* [Directions] Give back each line below verbatim.

Records excerpted from a collection:
——————

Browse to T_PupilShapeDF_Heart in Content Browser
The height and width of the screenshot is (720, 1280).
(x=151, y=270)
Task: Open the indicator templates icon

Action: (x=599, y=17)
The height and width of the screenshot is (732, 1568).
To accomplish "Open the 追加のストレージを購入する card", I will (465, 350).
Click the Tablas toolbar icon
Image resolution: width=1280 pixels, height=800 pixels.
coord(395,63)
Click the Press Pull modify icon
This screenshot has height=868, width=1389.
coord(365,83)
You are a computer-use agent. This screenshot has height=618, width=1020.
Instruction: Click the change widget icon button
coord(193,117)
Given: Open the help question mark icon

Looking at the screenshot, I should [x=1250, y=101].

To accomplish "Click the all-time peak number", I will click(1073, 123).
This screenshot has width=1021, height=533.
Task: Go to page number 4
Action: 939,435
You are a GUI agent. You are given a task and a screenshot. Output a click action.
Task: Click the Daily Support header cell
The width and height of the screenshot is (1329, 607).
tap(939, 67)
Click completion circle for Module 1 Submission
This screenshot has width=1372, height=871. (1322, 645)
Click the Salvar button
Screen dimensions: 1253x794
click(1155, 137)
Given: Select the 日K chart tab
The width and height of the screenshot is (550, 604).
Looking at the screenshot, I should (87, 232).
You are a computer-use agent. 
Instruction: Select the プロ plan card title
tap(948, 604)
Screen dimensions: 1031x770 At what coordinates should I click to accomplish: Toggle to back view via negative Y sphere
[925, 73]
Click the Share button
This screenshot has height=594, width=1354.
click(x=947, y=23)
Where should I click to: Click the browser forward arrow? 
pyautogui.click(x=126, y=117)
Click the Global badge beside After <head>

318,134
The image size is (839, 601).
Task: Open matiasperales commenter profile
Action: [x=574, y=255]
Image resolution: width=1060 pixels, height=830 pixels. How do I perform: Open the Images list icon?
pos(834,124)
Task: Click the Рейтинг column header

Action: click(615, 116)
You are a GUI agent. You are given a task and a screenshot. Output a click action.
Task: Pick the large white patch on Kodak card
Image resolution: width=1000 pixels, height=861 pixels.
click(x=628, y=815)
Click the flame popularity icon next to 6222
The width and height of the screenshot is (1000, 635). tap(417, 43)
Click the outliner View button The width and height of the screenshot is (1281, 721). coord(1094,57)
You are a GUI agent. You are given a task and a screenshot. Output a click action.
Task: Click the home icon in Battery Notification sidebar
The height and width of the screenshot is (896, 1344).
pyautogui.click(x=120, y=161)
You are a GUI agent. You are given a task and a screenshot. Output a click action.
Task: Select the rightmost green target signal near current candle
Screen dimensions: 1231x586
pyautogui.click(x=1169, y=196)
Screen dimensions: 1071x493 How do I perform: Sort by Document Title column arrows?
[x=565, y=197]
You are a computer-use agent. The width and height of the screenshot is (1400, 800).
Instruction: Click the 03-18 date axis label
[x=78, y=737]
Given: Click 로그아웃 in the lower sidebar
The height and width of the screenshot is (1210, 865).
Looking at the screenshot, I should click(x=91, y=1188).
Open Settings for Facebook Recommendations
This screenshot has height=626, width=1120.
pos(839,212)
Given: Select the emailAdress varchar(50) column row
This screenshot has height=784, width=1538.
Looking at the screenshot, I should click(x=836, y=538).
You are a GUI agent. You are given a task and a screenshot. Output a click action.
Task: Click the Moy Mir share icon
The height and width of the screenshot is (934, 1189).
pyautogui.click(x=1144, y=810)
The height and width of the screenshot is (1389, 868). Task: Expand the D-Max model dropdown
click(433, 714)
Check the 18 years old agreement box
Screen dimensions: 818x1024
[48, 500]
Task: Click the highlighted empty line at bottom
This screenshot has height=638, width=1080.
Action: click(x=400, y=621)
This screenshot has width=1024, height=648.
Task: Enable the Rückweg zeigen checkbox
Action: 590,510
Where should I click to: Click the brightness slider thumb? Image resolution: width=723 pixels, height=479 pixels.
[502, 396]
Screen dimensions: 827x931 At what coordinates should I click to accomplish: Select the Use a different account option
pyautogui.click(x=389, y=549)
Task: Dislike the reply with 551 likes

——————

* [Result for this task]
Browse to T_PupilShapeDF_Heart in Content Browser
The height and width of the screenshot is (720, 1280).
(x=151, y=270)
Task: Open the indicator templates icon

Action: (x=599, y=17)
The height and width of the screenshot is (732, 1568).
To accomplish "Open the 追加のストレージを購入する card", I will (465, 350).
Click the Tablas toolbar icon
Image resolution: width=1280 pixels, height=800 pixels.
coord(395,63)
Click the Press Pull modify icon
This screenshot has height=868, width=1389.
coord(365,83)
You are a computer-use agent. This screenshot has height=618, width=1020.
Instruction: Click the change widget icon button
coord(193,117)
Given: Open the help question mark icon

Looking at the screenshot, I should [x=1250, y=101].

To accomplish "Click the all-time peak number", I will click(1073, 123).
This screenshot has width=1021, height=533.
Task: Go to page number 4
Action: 939,435
You are a GUI agent. You are given a task and a screenshot. Output a click action.
Task: Click the Daily Support header cell
The width and height of the screenshot is (1329, 607).
tap(939, 67)
Click completion circle for Module 1 Submission
This screenshot has width=1372, height=871. (1322, 645)
Click the Salvar button
Screen dimensions: 1253x794
click(1155, 137)
Given: Select the 日K chart tab
The width and height of the screenshot is (550, 604).
Looking at the screenshot, I should (87, 232).
You are a computer-use agent. 
Instruction: Select the プロ plan card title
tap(948, 604)
Screen dimensions: 1031x770 At what coordinates should I click to accomplish: Toggle to back view via negative Y sphere
[925, 73]
Click the Share button
This screenshot has height=594, width=1354.
click(x=947, y=23)
Where should I click to: Click the browser forward arrow? 
pyautogui.click(x=126, y=117)
Click the Global badge beside After <head>

318,134
The image size is (839, 601).
Task: Open matiasperales commenter profile
Action: [x=574, y=255]
Image resolution: width=1060 pixels, height=830 pixels. How do I perform: Open the Images list icon?
pos(834,124)
Task: Click the Рейтинг column header

Action: click(615, 116)
You are a GUI agent. You are given a task and a screenshot. Output a click action.
Task: Pick the large white patch on Kodak card
Image resolution: width=1000 pixels, height=861 pixels.
click(x=628, y=815)
Click the flame popularity icon next to 6222
The width and height of the screenshot is (1000, 635). tap(417, 43)
Click the outliner View button The width and height of the screenshot is (1281, 721). coord(1094,57)
You are a GUI agent. You are given a task and a screenshot. Output a click action.
Task: Click the home icon in Battery Notification sidebar
The height and width of the screenshot is (896, 1344).
pyautogui.click(x=120, y=161)
You are a GUI agent. You are given a task and a screenshot. Output a click action.
Task: Select the rightmost green target signal near current candle
Screen dimensions: 1231x586
pyautogui.click(x=1169, y=196)
Screen dimensions: 1071x493 How do I perform: Sort by Document Title column arrows?
[x=565, y=197]
You are a computer-use agent. The width and height of the screenshot is (1400, 800).
Instruction: Click the 03-18 date axis label
[x=78, y=737]
Given: Click 로그아웃 in the lower sidebar
The height and width of the screenshot is (1210, 865).
Looking at the screenshot, I should click(x=91, y=1188).
Open Settings for Facebook Recommendations
This screenshot has height=626, width=1120.
pos(839,212)
Given: Select the emailAdress varchar(50) column row
This screenshot has height=784, width=1538.
Looking at the screenshot, I should click(x=836, y=538).
You are a GUI agent. You are given a task and a screenshot. Output a click action.
Task: Click the Moy Mir share icon
The height and width of the screenshot is (934, 1189).
pyautogui.click(x=1144, y=810)
The height and width of the screenshot is (1389, 868). Task: Expand the D-Max model dropdown
click(433, 714)
Check the 18 years old agreement box
Screen dimensions: 818x1024
[48, 500]
Task: Click the highlighted empty line at bottom
This screenshot has height=638, width=1080.
Action: click(x=400, y=621)
This screenshot has width=1024, height=648.
Task: Enable the Rückweg zeigen checkbox
Action: 590,510
Where should I click to: Click the brightness slider thumb? Image resolution: width=723 pixels, height=479 pixels.
[502, 396]
Screen dimensions: 827x931 At what coordinates should I click to accomplish: Select the Use a different account option
pyautogui.click(x=389, y=549)
Task: Dislike the reply with 551 likes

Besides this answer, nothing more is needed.